The following changes are in the AFNI source code now, but will not be available in binaries until Tuesday morning 09 Jan 2018 (Tuesday evening in China).
I had planned to explain how to specify a two gamma variate model with the 'EXPR' model in 3dDeconvolve. But this is complicated and easy to use incorrectly.
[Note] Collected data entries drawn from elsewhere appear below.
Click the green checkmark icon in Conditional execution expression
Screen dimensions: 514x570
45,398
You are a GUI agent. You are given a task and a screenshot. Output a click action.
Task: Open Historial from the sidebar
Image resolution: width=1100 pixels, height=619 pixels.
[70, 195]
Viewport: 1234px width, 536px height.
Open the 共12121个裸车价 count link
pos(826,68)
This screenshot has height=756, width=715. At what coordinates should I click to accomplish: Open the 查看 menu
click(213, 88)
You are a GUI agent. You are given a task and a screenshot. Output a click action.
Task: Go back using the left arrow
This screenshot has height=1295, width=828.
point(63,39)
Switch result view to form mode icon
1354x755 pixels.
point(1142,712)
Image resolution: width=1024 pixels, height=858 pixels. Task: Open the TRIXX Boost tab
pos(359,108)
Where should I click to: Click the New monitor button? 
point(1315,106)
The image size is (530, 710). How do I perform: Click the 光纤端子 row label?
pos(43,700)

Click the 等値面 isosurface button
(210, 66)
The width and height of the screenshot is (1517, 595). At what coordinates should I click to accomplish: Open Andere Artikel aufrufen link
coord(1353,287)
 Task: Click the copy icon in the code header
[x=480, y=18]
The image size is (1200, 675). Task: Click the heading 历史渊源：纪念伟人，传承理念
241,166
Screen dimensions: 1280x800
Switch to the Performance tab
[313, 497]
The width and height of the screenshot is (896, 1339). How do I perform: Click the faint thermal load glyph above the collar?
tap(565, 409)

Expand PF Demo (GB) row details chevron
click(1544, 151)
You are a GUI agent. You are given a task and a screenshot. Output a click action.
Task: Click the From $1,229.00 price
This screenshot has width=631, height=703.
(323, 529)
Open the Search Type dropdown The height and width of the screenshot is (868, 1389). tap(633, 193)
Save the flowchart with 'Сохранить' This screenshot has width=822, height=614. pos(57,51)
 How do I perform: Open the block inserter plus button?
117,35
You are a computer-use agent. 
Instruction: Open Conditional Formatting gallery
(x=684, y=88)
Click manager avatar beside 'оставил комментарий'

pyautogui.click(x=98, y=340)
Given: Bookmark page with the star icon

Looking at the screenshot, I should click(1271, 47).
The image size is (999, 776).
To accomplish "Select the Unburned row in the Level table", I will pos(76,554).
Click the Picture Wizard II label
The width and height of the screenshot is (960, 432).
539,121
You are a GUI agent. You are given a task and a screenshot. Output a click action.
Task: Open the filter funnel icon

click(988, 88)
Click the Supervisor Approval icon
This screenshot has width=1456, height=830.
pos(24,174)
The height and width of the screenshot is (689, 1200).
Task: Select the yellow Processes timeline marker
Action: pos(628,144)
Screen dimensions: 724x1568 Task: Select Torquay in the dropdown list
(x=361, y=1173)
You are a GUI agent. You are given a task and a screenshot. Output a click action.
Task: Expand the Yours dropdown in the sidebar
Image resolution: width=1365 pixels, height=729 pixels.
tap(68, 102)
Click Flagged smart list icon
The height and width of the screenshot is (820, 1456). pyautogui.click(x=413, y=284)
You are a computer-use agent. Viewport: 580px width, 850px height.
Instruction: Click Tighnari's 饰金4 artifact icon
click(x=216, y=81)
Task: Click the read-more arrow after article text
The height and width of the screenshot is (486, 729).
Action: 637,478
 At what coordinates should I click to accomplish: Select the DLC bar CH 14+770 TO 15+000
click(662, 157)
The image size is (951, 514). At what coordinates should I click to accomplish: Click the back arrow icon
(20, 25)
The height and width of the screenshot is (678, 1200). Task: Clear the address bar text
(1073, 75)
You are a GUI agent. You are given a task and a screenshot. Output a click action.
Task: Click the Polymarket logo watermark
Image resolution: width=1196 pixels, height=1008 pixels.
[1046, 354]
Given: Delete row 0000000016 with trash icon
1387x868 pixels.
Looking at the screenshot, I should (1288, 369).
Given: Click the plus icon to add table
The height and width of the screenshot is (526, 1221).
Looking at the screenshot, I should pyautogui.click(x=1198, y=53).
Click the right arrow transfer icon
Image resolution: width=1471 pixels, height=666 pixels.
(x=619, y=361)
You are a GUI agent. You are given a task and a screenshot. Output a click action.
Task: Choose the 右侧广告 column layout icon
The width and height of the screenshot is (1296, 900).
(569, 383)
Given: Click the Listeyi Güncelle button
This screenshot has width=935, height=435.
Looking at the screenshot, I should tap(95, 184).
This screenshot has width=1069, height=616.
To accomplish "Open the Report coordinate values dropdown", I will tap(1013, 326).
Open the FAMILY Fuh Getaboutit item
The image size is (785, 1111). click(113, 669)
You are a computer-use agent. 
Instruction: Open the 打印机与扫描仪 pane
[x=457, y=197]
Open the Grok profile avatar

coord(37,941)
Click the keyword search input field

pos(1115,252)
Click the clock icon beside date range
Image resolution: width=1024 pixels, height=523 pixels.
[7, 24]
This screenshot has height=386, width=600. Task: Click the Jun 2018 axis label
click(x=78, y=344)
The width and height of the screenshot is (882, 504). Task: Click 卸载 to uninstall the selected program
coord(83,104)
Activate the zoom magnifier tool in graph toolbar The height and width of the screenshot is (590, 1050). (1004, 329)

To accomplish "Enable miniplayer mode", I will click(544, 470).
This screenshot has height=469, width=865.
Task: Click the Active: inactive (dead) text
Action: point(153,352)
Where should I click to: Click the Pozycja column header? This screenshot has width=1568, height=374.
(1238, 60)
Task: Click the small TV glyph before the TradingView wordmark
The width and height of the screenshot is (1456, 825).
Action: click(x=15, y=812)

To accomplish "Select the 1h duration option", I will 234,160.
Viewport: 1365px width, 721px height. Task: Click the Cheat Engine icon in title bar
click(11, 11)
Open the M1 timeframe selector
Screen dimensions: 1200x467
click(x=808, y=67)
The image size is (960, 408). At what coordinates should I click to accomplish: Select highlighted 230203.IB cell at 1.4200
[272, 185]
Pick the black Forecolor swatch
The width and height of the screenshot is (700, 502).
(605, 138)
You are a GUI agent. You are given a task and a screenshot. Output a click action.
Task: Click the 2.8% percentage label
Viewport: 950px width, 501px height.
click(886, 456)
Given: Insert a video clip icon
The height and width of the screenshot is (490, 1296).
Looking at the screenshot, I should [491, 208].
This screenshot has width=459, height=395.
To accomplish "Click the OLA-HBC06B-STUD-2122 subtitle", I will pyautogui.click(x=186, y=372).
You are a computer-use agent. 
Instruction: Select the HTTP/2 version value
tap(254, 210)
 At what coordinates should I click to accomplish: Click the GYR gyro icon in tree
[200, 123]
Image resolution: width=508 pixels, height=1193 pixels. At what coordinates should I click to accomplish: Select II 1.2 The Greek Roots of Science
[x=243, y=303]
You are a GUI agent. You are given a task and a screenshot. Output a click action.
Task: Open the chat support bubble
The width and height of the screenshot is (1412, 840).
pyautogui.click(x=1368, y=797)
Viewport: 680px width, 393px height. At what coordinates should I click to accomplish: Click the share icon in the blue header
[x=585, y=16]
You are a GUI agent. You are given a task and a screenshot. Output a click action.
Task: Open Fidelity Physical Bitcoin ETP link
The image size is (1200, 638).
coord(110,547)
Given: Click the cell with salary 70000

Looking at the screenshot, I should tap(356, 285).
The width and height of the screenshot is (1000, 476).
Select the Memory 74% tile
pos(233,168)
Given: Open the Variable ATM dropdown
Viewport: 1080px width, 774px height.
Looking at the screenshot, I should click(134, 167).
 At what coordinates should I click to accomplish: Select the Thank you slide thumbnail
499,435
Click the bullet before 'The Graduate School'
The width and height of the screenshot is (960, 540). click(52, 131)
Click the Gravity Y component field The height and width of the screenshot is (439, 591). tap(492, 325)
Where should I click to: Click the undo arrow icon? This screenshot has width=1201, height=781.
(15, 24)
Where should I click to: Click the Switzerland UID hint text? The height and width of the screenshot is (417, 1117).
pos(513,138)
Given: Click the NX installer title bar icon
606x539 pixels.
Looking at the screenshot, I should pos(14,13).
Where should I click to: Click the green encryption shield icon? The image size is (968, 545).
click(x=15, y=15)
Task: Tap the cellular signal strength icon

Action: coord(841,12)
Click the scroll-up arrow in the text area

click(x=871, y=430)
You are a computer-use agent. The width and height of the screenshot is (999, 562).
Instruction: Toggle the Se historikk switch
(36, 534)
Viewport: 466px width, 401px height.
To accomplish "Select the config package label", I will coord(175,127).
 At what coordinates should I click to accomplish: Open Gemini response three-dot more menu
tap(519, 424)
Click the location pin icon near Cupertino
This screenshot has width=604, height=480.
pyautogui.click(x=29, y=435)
So instead, I modified the program to have a new model:
TWOGAM(p1,q1,r,p2,q2,d)
where p1,q1 are the parameters for the first GAM function; p2,q2 are the parameters for the second GAM function, r is the coefficient applied to the second one, and d is the duration (if d is not given, d is 0) as in
TWOGAM = GAM(p1,q1,d) - r * GAM(p2,q2,d)
Notice that parameter r is used to subtract the second GAM function (i.e., models undershoot).
Also, the GAM and TWOGAM functions have new variants that allow you to specify the time-to-peak (K) and the full-width-at-half maximum (W) directly, as in
TWOGAMpw(K1,W1,r,K2,W2,d)
Here, the 'pw' means 'peak and width'. A reasonable looking model (with 0 duration) would be
TWOGAMpw(3,6,0.2,10,12)
You can use 3dDeconvolve to directly plot this, with a command like:
3dDeconvolve -num_stimts 1 -polort -1 -nodata 81 0.5 \
-stim_times 1 '1D: 0' 'TWOGAMpw(3,6,0.2,10,12)' \
-x1D stdout: | 1dplot -stdin -THICK -del 0.5
Using 3dDeconvolve and 1dplot together like this will let you adjust the parameters to get a response model that fits your needs and vision.